I think it matches other policies. Yes, GB Energy will be a key part, but the industrial strategy will also be important. The national wealth fund and a whole range of levers will be important. The office for clean energy jobs is all about saying that, as a Government, we are committed to the future of this workforce and to creating tens of thousands of new jobs that do not currently exist.
Q
Michael Shanks: I think it is a combination of things. I urge you to read the Great British Energy founding statement document alongside the Bill, because it is important. The Bill is about setting up a company, and what we do not want to do is hamstring that company by putting in so much detail that it cannot move into the right places that give good investment opportunities for the taxpayer and deliver good energy projects.
The statement makes it clear that community energy, for example, is a key part of our local power plan. We want to see many more community-owned energy projects, for a combination of reasons. They have real social and economic benefits for communities.
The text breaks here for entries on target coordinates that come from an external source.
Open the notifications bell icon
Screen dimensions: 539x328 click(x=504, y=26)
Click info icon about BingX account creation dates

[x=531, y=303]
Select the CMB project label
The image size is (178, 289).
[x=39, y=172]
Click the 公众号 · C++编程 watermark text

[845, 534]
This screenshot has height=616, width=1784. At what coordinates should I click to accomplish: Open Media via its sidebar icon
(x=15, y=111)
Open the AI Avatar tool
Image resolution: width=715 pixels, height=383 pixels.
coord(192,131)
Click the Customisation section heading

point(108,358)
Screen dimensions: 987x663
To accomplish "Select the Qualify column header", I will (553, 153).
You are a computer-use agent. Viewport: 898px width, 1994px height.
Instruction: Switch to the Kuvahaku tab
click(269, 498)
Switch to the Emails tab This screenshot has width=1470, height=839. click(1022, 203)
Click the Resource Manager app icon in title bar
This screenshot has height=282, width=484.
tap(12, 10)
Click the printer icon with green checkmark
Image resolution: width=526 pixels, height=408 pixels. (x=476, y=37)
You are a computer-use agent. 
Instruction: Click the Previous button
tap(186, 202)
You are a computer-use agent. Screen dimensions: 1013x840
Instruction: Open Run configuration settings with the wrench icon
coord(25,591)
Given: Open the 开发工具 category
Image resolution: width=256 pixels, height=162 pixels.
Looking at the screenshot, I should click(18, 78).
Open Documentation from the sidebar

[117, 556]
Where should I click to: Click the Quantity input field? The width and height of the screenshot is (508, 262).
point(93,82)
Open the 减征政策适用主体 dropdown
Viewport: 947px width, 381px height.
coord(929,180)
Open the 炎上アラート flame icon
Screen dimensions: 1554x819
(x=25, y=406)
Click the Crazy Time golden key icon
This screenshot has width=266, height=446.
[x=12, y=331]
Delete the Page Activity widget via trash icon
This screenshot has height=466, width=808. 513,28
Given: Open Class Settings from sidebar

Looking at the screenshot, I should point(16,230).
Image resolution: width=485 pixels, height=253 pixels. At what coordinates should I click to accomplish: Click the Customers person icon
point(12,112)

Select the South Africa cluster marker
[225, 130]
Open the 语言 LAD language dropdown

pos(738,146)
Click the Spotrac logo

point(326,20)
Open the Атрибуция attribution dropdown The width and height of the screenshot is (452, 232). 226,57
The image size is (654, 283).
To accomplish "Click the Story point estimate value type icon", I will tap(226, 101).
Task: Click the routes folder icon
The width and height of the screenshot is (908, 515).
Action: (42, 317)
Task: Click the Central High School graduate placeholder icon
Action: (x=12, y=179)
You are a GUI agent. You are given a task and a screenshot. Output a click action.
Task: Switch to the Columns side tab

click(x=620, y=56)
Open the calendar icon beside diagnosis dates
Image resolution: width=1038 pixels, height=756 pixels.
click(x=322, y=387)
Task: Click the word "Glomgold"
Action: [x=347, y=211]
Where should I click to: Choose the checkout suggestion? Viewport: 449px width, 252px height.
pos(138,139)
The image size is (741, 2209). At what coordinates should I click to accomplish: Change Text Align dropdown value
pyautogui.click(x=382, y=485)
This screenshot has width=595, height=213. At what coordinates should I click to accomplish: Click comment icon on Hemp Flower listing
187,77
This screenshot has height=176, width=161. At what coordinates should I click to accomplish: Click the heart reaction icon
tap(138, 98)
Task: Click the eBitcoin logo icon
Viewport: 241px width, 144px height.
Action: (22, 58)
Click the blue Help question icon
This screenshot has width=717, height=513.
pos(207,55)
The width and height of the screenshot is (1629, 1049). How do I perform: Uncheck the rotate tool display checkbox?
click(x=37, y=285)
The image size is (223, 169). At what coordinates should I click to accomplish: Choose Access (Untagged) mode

For us, there is the belief that communities having a stake in those projects is important: communities having ownership and feeling part of the mission will help us with some of the arguments for the amount of infrastructure that we will have to build in the next few years. Also, in certain areas we want small-scale generation projects to have access to connections that bigger projects cannot have. Frankly, in a lot of cases, building the power generation near the population is where we have issues with spatial energy planning across the country.
There are huge opportunities. We are committed to increasing community ownership. We have also said in the local power plan that it could look like municipal ownership of certain generation projects, or it could look like local authorities or combined authorities. We are quite open about what it looks like, but we want to create a landscape where Great British Energy can invest and also provide some capacity to help organisations to get over the line. We all know that local government is struggling and is on its knees right across the country, after years of underfunding. The capacity to deliver a lot of the projects is not there, so GB Energy can fill that gap.